Dataset excerpts >>
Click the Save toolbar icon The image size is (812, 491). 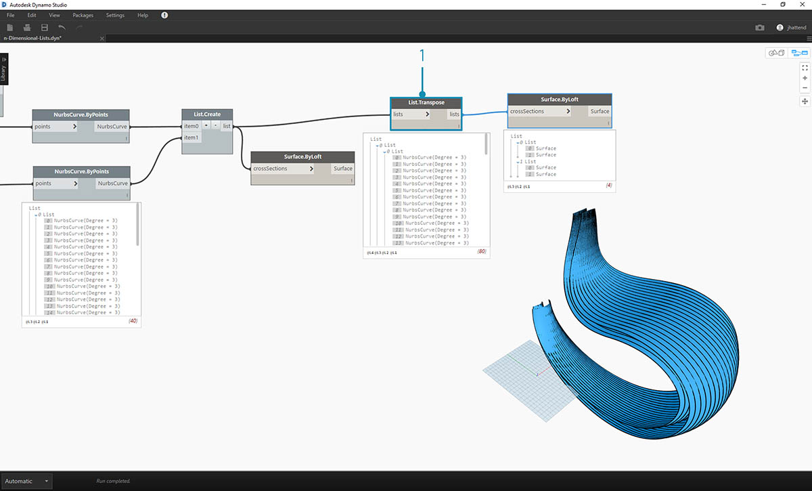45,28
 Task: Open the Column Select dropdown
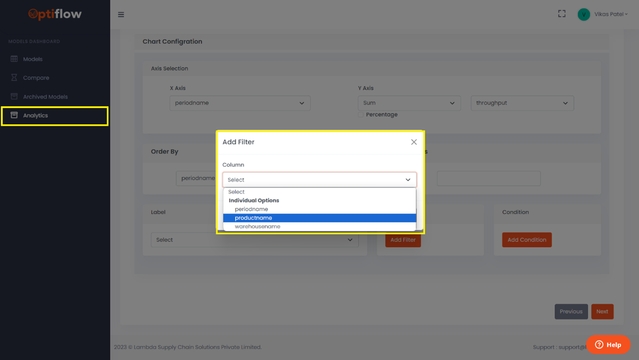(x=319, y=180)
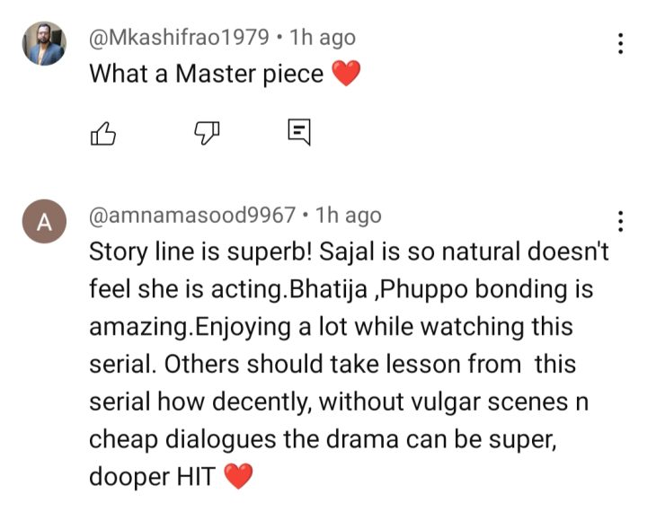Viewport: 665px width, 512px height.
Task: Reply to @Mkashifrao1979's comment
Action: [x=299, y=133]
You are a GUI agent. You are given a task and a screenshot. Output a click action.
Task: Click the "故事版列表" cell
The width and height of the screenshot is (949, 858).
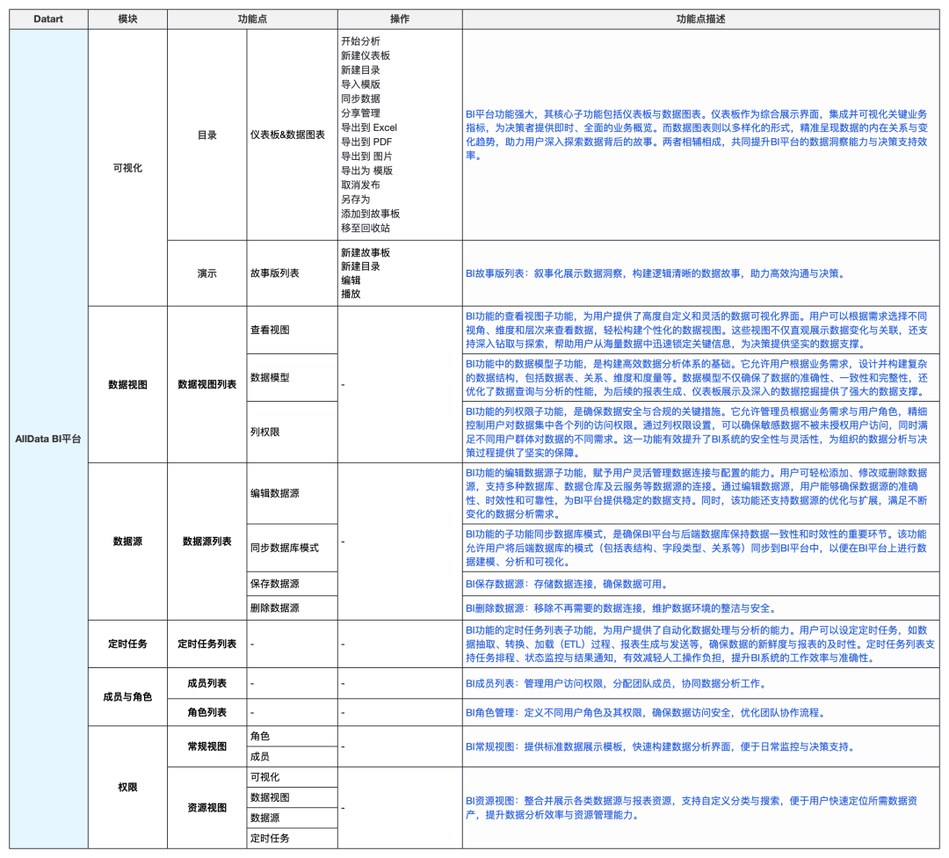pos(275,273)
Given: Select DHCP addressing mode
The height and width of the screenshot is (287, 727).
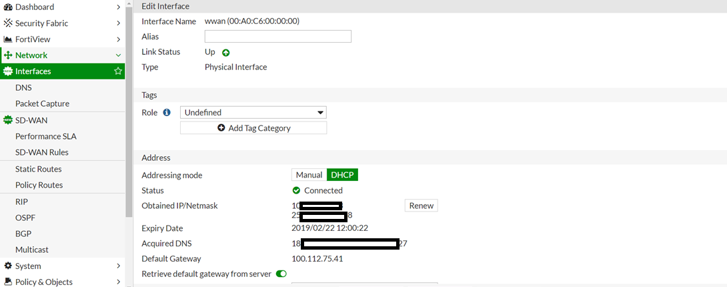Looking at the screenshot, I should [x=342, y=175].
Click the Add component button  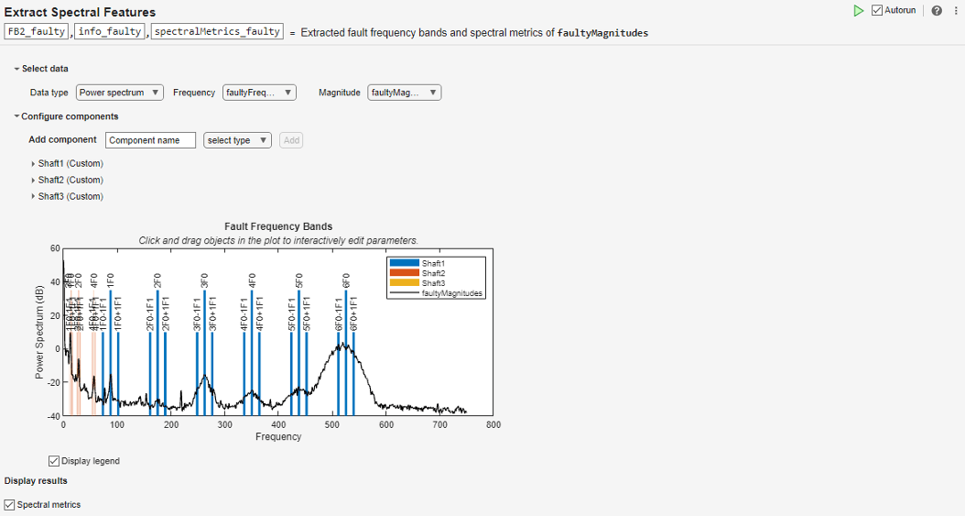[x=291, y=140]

==

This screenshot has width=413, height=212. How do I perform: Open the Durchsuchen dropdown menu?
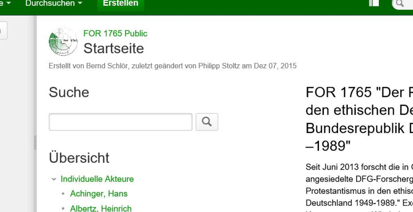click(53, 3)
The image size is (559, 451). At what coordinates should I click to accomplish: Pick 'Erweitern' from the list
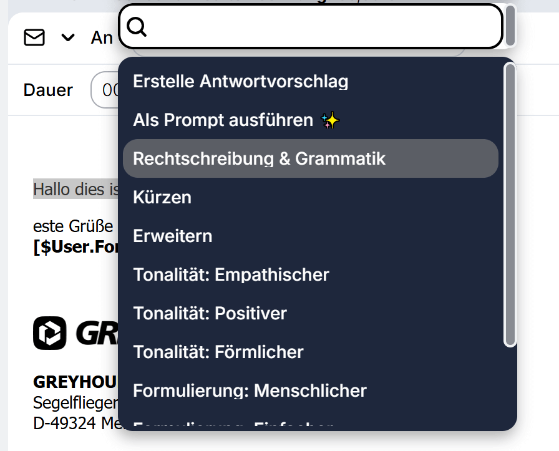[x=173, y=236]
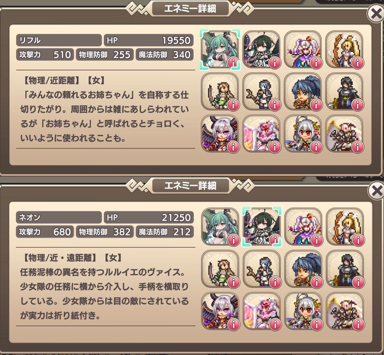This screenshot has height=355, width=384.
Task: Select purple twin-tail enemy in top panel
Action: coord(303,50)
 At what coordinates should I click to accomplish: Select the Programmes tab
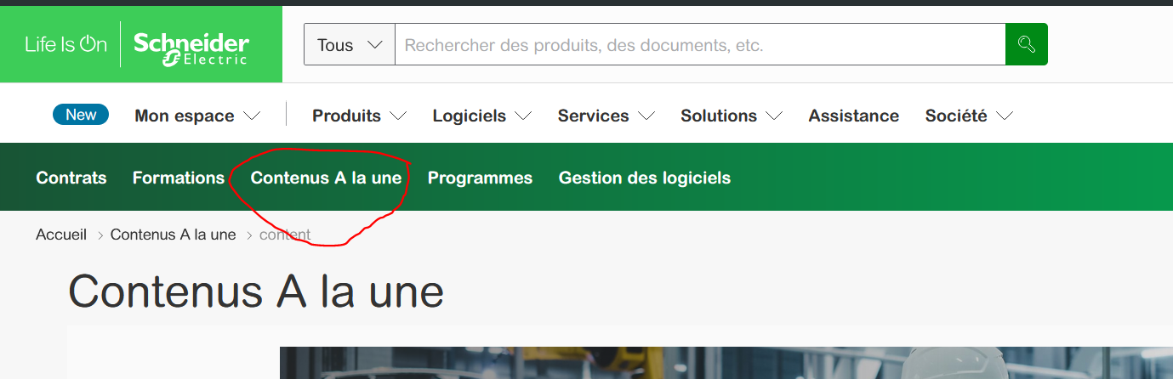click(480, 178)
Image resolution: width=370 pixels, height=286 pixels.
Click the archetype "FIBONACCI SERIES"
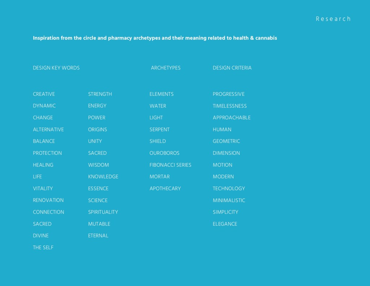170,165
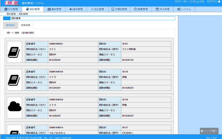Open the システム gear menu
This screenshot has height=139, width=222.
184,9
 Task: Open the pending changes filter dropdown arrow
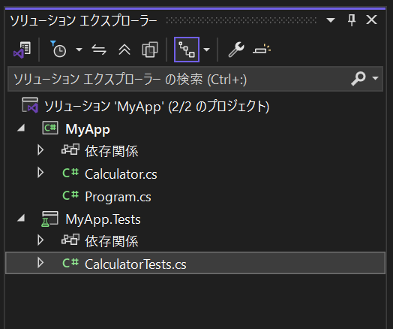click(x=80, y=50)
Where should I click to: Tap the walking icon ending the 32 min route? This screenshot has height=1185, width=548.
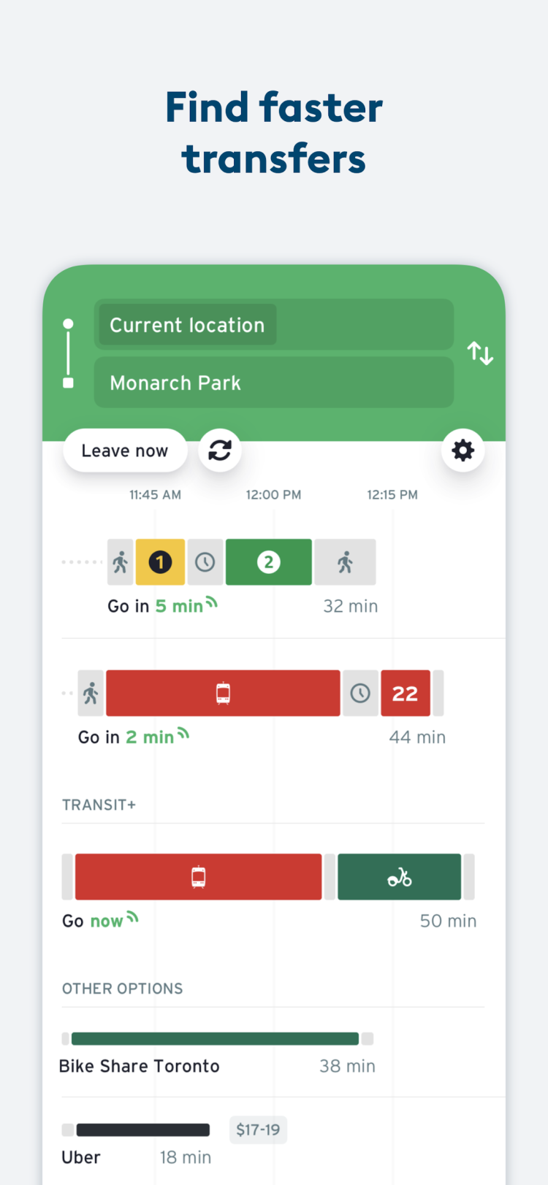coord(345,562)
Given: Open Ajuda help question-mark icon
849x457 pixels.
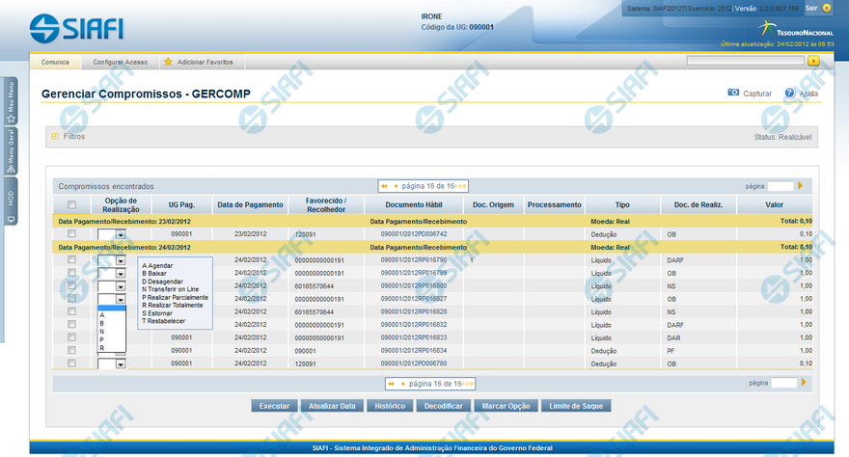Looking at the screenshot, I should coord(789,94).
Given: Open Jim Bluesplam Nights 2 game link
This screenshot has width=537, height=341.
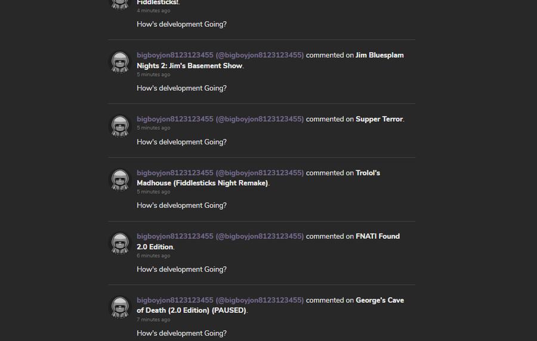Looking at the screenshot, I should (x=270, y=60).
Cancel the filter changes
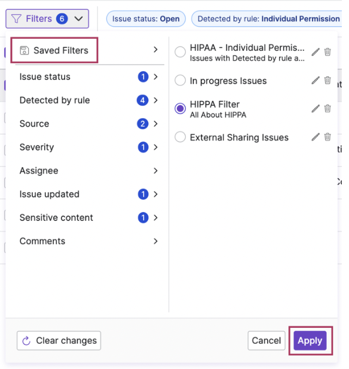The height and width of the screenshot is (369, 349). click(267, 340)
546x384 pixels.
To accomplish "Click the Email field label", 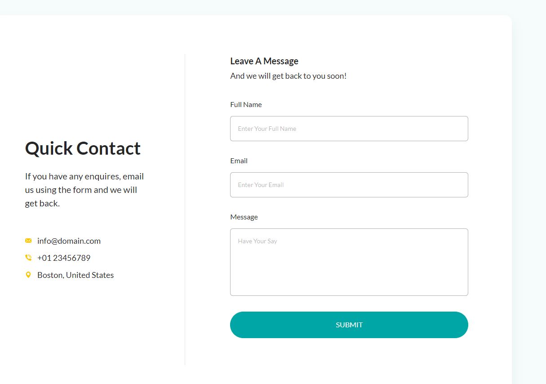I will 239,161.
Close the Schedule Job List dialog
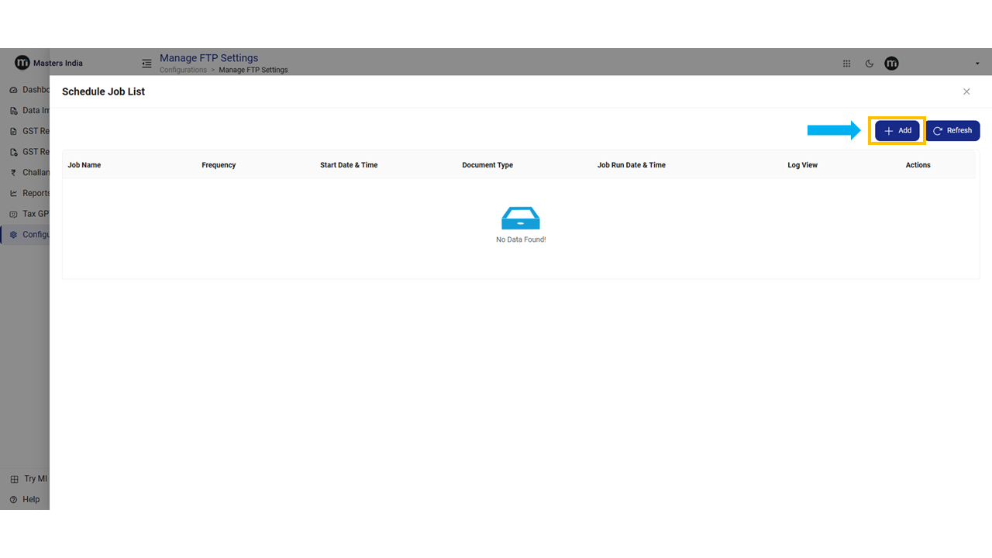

WORK TO COMPLETE >>
Your answer must be the lines above from the one holding "Task: Open the pending" up to and including the one holding "Given: Open Ajuda help question-mark icon", exact and with no pictures.

SOLUTION FOR THIS EXERCISE >>
 Task: Open the pending changes filter dropdown arrow
click(x=80, y=50)
Where should I click to: Tap the walking icon ending the 32 min route? This screenshot has height=1185, width=548.
coord(345,562)
Given: Open Ajuda help question-mark icon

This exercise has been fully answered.